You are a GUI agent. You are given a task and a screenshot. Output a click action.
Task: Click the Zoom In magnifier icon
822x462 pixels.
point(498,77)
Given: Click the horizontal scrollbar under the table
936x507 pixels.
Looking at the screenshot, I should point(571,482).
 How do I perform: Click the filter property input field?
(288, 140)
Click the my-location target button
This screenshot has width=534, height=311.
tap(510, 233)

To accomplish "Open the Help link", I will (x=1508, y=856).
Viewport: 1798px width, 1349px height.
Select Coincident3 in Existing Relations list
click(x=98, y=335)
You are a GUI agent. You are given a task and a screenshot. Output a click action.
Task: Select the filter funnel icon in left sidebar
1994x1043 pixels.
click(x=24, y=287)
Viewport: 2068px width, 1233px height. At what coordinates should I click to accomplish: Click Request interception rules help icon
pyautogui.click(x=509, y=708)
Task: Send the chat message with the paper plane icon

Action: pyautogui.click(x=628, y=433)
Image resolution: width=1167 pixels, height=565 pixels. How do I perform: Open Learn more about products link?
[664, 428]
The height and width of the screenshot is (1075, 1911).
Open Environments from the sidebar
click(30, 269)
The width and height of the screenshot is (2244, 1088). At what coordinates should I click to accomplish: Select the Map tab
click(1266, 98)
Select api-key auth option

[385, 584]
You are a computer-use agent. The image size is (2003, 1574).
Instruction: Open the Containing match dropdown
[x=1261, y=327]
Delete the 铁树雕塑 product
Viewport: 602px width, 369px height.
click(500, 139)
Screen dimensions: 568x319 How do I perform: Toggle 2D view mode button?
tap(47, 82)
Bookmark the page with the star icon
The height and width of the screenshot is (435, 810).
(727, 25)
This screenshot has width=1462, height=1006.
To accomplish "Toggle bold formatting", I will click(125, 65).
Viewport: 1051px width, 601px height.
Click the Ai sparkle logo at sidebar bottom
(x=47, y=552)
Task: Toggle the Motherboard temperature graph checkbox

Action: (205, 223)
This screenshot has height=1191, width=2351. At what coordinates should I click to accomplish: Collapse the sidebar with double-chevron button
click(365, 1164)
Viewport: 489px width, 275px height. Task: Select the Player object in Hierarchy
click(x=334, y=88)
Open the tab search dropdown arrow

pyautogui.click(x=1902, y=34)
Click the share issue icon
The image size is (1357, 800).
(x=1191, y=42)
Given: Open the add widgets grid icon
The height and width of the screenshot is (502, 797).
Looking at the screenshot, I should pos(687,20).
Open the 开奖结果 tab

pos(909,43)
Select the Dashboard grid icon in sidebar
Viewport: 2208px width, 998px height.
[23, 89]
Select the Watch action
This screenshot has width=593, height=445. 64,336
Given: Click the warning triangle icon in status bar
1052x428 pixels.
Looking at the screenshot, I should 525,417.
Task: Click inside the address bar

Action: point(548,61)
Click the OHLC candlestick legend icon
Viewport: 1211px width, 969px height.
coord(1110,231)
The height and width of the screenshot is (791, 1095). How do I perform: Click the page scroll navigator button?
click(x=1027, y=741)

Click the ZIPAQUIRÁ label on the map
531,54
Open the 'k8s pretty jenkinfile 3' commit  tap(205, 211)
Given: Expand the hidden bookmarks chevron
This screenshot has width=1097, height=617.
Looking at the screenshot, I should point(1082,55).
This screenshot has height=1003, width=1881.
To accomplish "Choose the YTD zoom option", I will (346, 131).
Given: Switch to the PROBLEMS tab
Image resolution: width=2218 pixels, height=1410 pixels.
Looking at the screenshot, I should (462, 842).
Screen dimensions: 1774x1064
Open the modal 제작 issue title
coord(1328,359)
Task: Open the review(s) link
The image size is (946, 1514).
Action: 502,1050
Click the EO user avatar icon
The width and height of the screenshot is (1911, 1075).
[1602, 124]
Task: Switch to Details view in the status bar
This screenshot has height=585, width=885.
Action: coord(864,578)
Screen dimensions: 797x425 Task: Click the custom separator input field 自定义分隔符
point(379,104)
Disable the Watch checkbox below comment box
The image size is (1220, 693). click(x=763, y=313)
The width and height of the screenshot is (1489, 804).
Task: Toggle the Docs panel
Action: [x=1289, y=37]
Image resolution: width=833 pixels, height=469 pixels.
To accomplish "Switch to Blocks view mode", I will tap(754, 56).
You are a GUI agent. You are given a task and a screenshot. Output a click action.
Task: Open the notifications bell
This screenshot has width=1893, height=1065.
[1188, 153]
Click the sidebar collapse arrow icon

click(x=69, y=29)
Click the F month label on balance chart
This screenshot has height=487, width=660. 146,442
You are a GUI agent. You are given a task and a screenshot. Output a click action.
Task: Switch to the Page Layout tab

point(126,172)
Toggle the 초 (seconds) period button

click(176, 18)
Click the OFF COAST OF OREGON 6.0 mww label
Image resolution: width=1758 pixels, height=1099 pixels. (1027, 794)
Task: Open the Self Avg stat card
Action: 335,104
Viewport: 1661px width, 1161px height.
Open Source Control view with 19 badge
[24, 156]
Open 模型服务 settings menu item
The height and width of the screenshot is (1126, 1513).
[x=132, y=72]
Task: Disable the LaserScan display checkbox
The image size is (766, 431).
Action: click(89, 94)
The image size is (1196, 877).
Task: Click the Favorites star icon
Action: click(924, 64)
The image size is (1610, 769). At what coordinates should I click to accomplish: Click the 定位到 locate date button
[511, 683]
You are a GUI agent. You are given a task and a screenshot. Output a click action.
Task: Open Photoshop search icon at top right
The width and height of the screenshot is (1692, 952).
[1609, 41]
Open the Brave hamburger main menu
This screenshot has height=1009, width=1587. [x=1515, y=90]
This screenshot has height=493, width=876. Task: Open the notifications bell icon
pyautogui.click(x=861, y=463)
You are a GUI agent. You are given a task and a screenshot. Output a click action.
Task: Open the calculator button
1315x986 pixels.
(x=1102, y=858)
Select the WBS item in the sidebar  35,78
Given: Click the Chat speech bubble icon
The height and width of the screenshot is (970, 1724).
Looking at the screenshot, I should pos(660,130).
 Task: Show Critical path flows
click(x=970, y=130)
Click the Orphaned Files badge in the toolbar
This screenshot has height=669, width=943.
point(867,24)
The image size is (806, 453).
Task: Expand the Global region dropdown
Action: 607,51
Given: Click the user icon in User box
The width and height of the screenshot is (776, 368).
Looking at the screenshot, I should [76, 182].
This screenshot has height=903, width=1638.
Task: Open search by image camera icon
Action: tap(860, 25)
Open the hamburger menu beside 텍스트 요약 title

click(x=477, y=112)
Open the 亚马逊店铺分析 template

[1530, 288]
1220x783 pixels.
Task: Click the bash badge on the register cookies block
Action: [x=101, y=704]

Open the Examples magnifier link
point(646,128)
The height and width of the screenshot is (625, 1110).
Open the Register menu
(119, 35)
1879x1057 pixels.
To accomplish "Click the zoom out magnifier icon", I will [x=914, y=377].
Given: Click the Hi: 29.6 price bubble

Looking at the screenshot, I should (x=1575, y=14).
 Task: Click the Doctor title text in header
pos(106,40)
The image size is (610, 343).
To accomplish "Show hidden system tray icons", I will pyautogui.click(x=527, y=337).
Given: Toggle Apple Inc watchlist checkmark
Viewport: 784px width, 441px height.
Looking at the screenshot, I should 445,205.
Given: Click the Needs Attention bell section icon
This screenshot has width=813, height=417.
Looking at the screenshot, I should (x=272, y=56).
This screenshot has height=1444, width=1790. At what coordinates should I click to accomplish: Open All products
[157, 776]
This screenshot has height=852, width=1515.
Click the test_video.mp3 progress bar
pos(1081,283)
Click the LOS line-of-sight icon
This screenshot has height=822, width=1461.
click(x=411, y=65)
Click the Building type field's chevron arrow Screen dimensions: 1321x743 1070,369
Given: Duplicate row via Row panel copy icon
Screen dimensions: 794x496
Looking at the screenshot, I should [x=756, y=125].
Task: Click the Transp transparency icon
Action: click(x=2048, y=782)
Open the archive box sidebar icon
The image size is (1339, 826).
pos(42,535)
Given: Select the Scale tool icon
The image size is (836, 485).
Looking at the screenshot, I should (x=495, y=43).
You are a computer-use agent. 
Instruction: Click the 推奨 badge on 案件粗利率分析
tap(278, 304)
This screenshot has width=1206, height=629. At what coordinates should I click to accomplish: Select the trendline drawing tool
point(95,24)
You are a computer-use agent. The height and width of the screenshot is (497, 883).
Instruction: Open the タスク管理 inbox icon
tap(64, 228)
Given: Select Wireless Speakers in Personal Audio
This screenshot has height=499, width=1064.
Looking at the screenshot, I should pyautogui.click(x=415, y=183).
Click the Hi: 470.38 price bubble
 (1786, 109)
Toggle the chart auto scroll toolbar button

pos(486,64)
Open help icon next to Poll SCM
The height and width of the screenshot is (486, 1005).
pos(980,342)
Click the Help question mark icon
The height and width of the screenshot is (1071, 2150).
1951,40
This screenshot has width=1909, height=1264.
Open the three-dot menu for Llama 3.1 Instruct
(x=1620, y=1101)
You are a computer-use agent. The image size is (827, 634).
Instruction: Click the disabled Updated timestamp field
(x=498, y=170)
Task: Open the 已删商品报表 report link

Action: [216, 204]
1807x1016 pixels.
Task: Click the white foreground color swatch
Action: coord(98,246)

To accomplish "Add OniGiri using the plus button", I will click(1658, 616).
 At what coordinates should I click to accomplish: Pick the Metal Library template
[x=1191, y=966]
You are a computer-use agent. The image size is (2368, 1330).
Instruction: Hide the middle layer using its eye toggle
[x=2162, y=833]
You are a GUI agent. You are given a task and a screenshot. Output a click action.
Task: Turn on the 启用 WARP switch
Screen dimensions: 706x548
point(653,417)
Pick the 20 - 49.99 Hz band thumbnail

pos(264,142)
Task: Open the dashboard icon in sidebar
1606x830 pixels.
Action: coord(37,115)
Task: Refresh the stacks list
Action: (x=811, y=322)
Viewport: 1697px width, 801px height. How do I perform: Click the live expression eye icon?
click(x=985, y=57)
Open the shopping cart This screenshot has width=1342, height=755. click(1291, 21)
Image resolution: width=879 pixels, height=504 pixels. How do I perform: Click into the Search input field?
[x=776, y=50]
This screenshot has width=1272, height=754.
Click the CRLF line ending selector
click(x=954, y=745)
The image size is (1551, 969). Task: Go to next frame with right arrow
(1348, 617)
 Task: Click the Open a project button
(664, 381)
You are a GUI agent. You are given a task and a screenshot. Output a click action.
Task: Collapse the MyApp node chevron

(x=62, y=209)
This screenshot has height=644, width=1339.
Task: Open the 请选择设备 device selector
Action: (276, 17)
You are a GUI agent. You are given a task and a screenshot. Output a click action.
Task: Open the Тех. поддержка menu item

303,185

◆ ◆ ◆ ◆

*Exercise*
Taking the records above, retype every line from the one with "Given: Click the horizontal" down to the one with "This screenshot has width=1462, height=1006.", exactly and with nothing else.

*Answer below*
Given: Click the horizontal scrollbar under the table
936x507 pixels.
Looking at the screenshot, I should point(571,482).
 How do I perform: Click the filter property input field?
(288, 140)
Click the my-location target button
This screenshot has width=534, height=311.
tap(510, 233)

To accomplish "Open the Help link", I will (x=1508, y=856).
Viewport: 1798px width, 1349px height.
Select Coincident3 in Existing Relations list
click(x=98, y=335)
You are a GUI agent. You are given a task and a screenshot. Output a click action.
Task: Select the filter funnel icon in left sidebar
1994x1043 pixels.
click(x=24, y=287)
Viewport: 2068px width, 1233px height. At what coordinates should I click to accomplish: Click Request interception rules help icon
pyautogui.click(x=509, y=708)
Task: Send the chat message with the paper plane icon

Action: pyautogui.click(x=628, y=433)
Image resolution: width=1167 pixels, height=565 pixels. How do I perform: Open Learn more about products link?
[664, 428]
The height and width of the screenshot is (1075, 1911).
Open Environments from the sidebar
click(30, 269)
The width and height of the screenshot is (2244, 1088). At what coordinates should I click to accomplish: Select the Map tab
click(1266, 98)
Select api-key auth option

[385, 584]
You are a computer-use agent. The image size is (2003, 1574).
Instruction: Open the Containing match dropdown
[x=1261, y=327]
Delete the 铁树雕塑 product
Viewport: 602px width, 369px height.
click(500, 139)
Screen dimensions: 568x319 How do I perform: Toggle 2D view mode button?
tap(47, 82)
Bookmark the page with the star icon
The height and width of the screenshot is (435, 810).
(727, 25)
This screenshot has width=1462, height=1006.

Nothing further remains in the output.